The Department of the Treasury’s Financial Stability Oversight Council (FSOC) has released a report on Climate-Related Financial Risk, as required by Executive Order 14030 signed in May 2021.

The FSOC identifies climate change as an emerging threat to the financial stability of the United States and states that it is the responsibility of the FSOC to ensure the resiliency of the U.S. financial system to climate-related financial risks. The report is deemed a “first step,” representing an initial review of the current efforts by FSOC members to incorporate climate-related financial risk into their regulatory and supervisory activities, enhance climate-related disclosures, and assess climate-related risks to U.S. financial stability. Multiple recommendations under four overarching themes are intended to serve as a coordinated and accelerated agenda for the FSOC members as they work to promote resilience and help support an orderly, economy-wide transition toward the Administration’s goal of net-zero emissions by 2050.

The key recommendations include:

  • Building capacity and expanding efforts to address climate-related financial risks. This includes:

  • Forming a Climate-related Financial Risk Committee (CFRC) and underlying advisory committee to identify priority areas and serve as a coordinating body for information sharing, developing approaches and standards, and facilitating communications.

  • Prioritizing members’ internal investments to expand capacity to define, identify, measure, monitor, assess, and report on climate-related financial risks and their effects on financial stability, including investments in staffing training, expertise, data analytics and modeling methodologies, and monitoring.

  • Filling climate-related data and methodological gaps, by:

  • Promptly identifying and taking the next steps to ensure consistent and reliable data for assessing climate-related risks, including inventorying currently collected and procured data and developing plans to obtain additional data.

  • Developing consistent data standards, definitions, and relevant metrics.

  • Coordinating with international regulatory counterparts regarding data gaps, definitions, standards, metrics, and tools.

  • Enhancing public climate-related disclosures. FSOC recommends the members:

  • Update disclosure requirements to promote consistency, comparability, and the decision-usefulness of information on climate-related risks and opportunities.

  • Standardize data formats to promote comparabilities, such as the use of structured data using the same or complementary protocols.

  • Consider building on the core elements of the Financial Stability Board’s Task Force on Climate-related Financial Disclosure (TCFD) “to the extent consistent with the U.S. regulatory framework and the needs of U.S. regulators and market participants.”

  • Consider whether disclosures should include greenhouse gas (GHG) emissions.

  • Assessing and mitigating climate-related risks that could threaten the stability of the financial system.

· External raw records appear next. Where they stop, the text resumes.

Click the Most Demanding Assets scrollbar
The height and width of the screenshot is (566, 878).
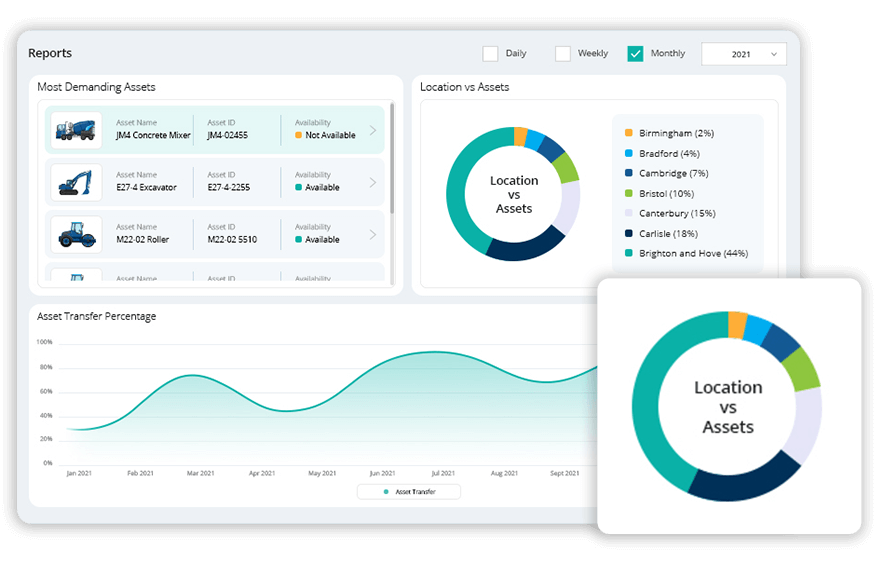(392, 160)
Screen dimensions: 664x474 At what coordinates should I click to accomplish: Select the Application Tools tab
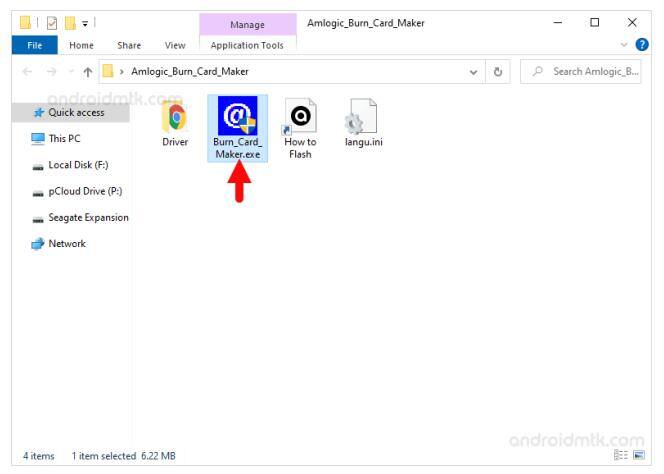click(x=247, y=45)
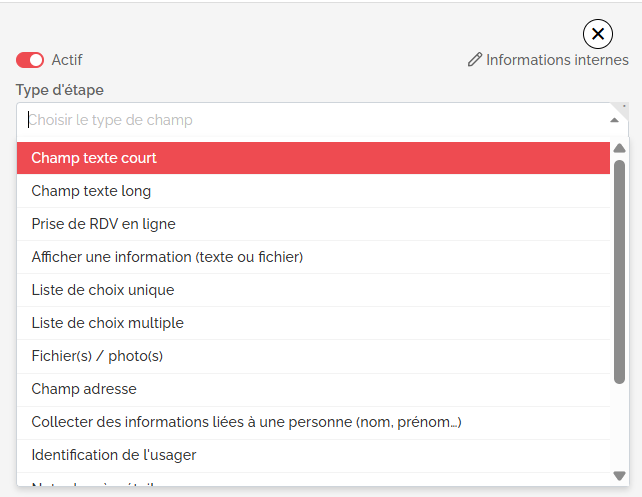Close the panel with the X icon
Viewport: 642px width, 497px height.
[598, 34]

This would include:

  • Collaborating with external experts to identify climate forecasts, scenarios, and other tools necessary to better understand the exposure of regulated entities to climate-related risks and how those risks translate into economic and financial impacts.

  • Coordinating with international regulatory counterparts.

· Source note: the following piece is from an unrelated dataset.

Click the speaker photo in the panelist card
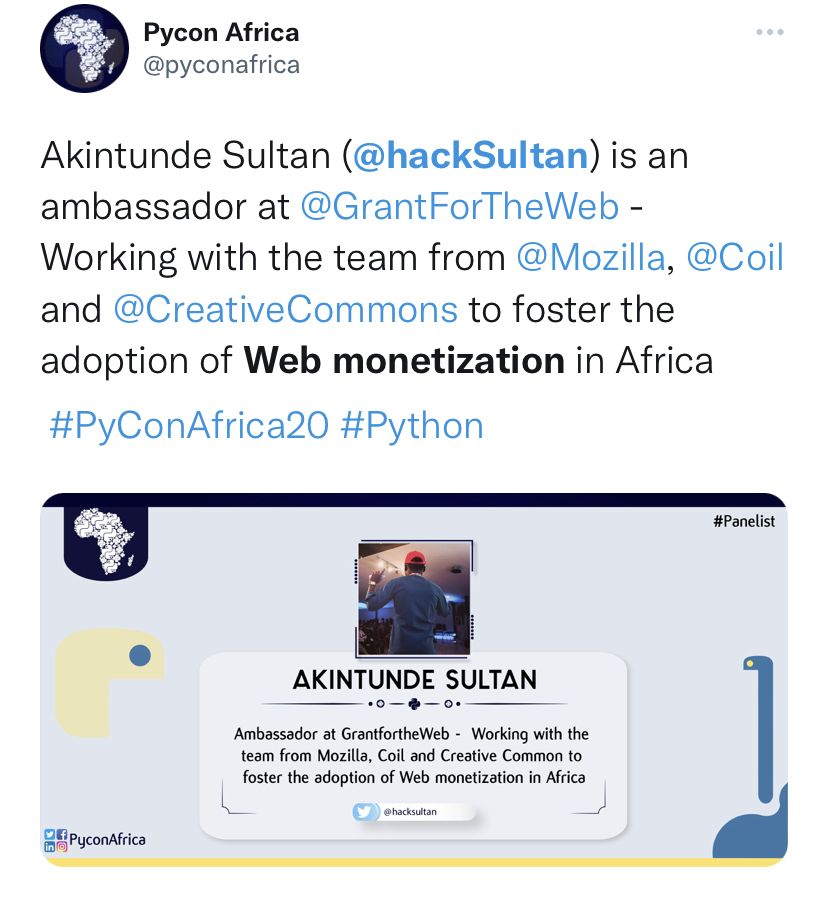This screenshot has height=906, width=828. pos(414,598)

  • Using scenario analysis, taking into account supervisory and regulatory mandates and the size, complexity, and activities of the regulated entities.

Impact on vulnerable populations

The report highlights that adverse effects of climate change are likely to disproportionately impact financially vulnerable communities, including low-income communities, communities of color, and other disadvantaged or underserved communities. The FSOC specifically recommends that its members coordinate the analysis of climate-related financial risks conducted in their supervisory and regulatory functions with efforts to understand the impacts on communities and households. Further, the members are encouraged to evaluate climate-related impacts and the impacts of proposed policy solutions on financially vulnerable populations when assessing the impact of climate change on the economy and the financial system.

Net-zero emissions

The FSOC notes that the United States has committed to lowering U.S. GHG emissions by 50-52 percent by 2030 (from 2005 levels) and set a goal of net-zero emissions by 2050. It states that meeting these targets will require significant changes across the economy, especially in GHG-intensive sectors. The changes may require technological innovations and complementary policy actions to incentivize transitions to low-GHG methods of production, and may broadly affect households, communities, and businesses.